## EXERCISE DIRECTIONS
Retype the tail of the data exactly, starting at the line containing "Given: Adjust the Opacity slider" and stopping at the last line.

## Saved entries
= = = = = = =

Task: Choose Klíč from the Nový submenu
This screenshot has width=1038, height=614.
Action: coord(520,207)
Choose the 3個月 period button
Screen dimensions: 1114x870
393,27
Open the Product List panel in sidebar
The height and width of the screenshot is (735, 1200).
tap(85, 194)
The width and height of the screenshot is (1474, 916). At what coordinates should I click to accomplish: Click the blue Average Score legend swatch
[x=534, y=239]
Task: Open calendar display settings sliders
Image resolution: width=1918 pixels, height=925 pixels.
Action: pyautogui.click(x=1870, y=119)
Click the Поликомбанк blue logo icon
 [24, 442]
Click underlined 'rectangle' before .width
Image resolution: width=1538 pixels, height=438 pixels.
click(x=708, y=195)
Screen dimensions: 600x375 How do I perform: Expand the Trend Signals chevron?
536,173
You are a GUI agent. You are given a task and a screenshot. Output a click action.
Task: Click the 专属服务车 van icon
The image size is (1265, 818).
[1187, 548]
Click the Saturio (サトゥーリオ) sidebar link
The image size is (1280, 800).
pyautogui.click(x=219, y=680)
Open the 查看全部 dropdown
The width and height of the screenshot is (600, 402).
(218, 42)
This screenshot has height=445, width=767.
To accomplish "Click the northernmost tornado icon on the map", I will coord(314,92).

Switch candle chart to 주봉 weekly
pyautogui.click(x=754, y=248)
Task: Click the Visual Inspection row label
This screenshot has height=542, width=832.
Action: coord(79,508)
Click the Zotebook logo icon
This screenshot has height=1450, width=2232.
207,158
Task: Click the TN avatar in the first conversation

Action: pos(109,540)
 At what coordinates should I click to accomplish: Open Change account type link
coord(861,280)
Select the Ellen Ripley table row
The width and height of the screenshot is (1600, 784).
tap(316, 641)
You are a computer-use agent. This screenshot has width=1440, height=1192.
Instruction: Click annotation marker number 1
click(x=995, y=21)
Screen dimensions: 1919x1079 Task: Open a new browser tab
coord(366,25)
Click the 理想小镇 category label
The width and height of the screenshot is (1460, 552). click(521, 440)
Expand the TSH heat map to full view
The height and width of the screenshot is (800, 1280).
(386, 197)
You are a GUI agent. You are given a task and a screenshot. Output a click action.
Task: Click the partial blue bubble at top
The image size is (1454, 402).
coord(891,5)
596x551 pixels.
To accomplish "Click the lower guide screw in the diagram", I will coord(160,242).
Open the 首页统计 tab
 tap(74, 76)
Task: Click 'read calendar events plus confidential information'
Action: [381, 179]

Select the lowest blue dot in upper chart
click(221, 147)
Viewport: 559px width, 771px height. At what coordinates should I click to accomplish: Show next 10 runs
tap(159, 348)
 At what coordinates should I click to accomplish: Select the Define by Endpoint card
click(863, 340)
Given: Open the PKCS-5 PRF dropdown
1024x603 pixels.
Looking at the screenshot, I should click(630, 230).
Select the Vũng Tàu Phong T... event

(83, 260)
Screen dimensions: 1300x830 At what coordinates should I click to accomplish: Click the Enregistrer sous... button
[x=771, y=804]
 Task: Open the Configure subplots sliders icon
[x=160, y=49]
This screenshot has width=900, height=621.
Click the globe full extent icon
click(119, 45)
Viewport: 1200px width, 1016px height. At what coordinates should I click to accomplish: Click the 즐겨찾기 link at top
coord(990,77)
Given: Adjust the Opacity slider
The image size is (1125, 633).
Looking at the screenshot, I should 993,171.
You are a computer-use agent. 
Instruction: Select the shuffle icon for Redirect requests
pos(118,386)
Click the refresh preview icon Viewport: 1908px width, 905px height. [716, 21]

= = = = = = =

## OUTPUT OF THE EXERCISE
Given: Adjust the Opacity slider
The image size is (1125, 633).
Looking at the screenshot, I should 993,171.
You are a computer-use agent. 
Instruction: Select the shuffle icon for Redirect requests
pos(118,386)
Click the refresh preview icon Viewport: 1908px width, 905px height. [716, 21]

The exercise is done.